There's also the cost of repair. I have a Dell laptop from somewhere around 2005 or so. I call it the Laptop of Theseus, since I'm not too sure what's still original besides the case. Almost everything has been replaced, mostly by me once warranty ran out. I've been able to do this with standard home tools.
Now my circa 2012 Macbook, I went out and bought the special screwdriver sets to take it apart, and replaced as much as I could over the years, but I had to stop when the repairs needed exceeded my comfort zone and/or just started costing too much. It was just cheaper and easier to just buy a new one.
Heck, send over your 2012 MBP. I’ll make fetch happen.
It's like with a car or home appliances. If you can't fix it yourself, at what point to all the maintenance costs stop being worth it.
True. That said, iFixit, as a public-accessible resource, is no spring chicken and is available to anyone who wants to repair their own Mac. I say this with a qualifying
“but…”
The
“but” is entirely on Apple’s hands: at a certain juncture during hardware product development, Apple laptop and desktop designers began to, zealously, implement features which made user-replacement difficult (the one-shot seal on iMacs, post-2011), to exceedingly difficult (soldering RAM, CPU, and even SSDs), to impossible (sourcing the part to replace a broken Retina display).
I’d contest these features as “user-hostile by design” and wilfully anti-competitive — hand-in-hand with reifying the idea that the end-user consumer doesn’t actually own their product, through and through. Each “feature” escalates the inherently disposable (by design) nature of Apple hardware — chock full of components which must also be sent to waste streams prematurely, and which trains consumers over time to accept a synthetic cycle of consumption and disposability and to pay no mind to (boring, but important) things like product life cycle analysis.

[GIVEN DATA]:

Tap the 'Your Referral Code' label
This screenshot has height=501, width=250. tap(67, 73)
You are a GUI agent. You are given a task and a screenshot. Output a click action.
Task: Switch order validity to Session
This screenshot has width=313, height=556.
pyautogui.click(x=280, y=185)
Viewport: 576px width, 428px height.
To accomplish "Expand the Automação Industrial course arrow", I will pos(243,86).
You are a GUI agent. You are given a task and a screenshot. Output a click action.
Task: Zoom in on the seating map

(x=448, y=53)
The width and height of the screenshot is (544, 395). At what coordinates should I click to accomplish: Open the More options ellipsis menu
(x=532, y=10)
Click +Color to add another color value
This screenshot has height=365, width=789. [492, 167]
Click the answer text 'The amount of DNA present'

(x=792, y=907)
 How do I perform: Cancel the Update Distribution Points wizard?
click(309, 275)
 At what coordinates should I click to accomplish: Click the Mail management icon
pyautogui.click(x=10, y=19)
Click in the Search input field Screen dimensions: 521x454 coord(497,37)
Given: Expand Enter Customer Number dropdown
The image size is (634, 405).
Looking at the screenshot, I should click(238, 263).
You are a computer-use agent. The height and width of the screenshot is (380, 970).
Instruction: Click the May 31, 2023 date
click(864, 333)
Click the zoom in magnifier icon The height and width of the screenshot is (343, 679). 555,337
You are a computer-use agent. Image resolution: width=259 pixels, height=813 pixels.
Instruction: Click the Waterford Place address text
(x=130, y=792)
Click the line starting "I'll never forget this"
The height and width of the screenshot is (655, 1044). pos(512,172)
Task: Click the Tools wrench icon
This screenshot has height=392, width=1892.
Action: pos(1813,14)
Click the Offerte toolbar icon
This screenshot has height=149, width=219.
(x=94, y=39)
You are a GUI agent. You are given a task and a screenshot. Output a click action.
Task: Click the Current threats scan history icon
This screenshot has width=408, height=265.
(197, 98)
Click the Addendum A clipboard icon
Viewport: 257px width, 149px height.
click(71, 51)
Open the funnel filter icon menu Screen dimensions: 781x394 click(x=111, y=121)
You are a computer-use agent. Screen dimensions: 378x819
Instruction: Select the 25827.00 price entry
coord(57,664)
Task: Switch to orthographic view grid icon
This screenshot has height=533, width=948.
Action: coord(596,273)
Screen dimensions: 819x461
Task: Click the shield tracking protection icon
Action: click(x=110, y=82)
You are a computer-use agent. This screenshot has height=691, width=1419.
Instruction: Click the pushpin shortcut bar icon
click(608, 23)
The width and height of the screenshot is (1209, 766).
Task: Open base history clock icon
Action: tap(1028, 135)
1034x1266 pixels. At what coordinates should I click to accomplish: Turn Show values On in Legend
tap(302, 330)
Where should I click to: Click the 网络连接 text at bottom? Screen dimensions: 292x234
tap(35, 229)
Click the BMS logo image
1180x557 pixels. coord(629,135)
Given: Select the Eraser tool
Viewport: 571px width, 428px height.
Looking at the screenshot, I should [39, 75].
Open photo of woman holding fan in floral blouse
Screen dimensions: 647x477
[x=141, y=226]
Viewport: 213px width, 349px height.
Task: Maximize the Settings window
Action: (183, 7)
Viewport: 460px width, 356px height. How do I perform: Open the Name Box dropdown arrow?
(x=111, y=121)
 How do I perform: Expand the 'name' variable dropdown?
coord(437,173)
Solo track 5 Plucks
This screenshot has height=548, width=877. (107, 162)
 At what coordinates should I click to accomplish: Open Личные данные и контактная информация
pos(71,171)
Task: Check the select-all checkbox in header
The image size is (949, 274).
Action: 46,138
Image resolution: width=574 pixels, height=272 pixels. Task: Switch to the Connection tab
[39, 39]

[TASK REQUIREMENTS]:
- a) Answer these questions from the laptop repair discussion:
(i) What nickname does the writer give the Dell laptop?
(ii) What did the writer buy in order to take apart the circa 2012 Macbook?
(iii) Which repair does the discussion give as an example of one made impossible?
- b) Output the passage of the laptop repair discussion from "Now my circa" up to and including "being worth it.", copied word for word.
- c) Pick up the laptop repair discussion at its last sentence and continue it.

[OUTPUTS FOR THE TASKS]:
- a)
(i) The Laptop of Theseus.
(ii) Special screwdriver sets.
(iii) Sourcing the part to replace a broken Retina display.

- b)
Now my circa 2012 Macbook, I went out and bought the special screwdriver sets to take it apart, and replaced as much as I could over the years, but I had to stop when the repairs needed exceeded my comfort zone and/or just started costing too much. It was just cheaper and easier to just buy a new one.
Heck, send over your 2012 MBP. I’ll make fetch happen.
It's like with a car or home appliances. If you can't fix it yourself, at what point to all the maintenance costs stop being worth it.

- c)
From a corporate vantage, especially in light of the way our species has a thing for extracting everything it can for the sake of wealth, with scant foresight on how the piper of mother nature will get paid, it’s reckless, irresponsible, and emblematic of how little regulation is linked with product life cycle analysis.
With a few design tweaks, Apple products would continue to be user-serviceable and even user-upgradeable (see, for instance, what Frame.work, whose laptops have been designed by former MacBook designers from Apple, have been striving to do).
My clothes washer has been fixed 3 times, at a total cost of around $1,000 including parts and labor. RIght now, the spin cycle on standard wash doesn't work. It does on different wash cycles I don't use. So, after every load, we have to move it to a different spin and wait the 5 minutes to finish. When I talked to the repair guy, he said it would be around $300 for the part, plus $125 max for labor, though he expects it will be $75, since he's familiar with the machine, but wants to hedge his bets. Anyway, point is, we decided it wasn't worth the money, and he suggested that at this point, when the next thing goes wrong with it or the dryer (which he's fixed twice), that I'd be better off buying new.
I’m not well-acquainted with the build quality or modular capability of washers and dryers, but if the durable goods industry’s drift/slouch toward anti-right-to-repair practices (which have found their way into products like cars and even farm equipment) have found their way into the appliance products being released by the LGs, the Samsungs, the Kenmores, and so on, then this bodes poorly for being able to maintain equipment for as long as earlier products once did.
By the same measure, appliances are being pressed, mostly by national-level regulations, to consume less power, water, heat, and so on. So, in a manner of speaking, the selling point of improved efficiency/certification can be a device for manufacturers to lean on to rationalize making replacement parts on existing equipment a prohibitive affair — enticing consumers to jettison and buy next-gen new.
Resource and wealth extraction are uniquely human technologies, and extraction really is the bane of this planet’s welfare.
Basically, Macs are great and last longer than PCs, on average. But, you can make a PC last longer because it's easier and cheaper to fix. The real question then, is when do the costs start to favor choosing the other option.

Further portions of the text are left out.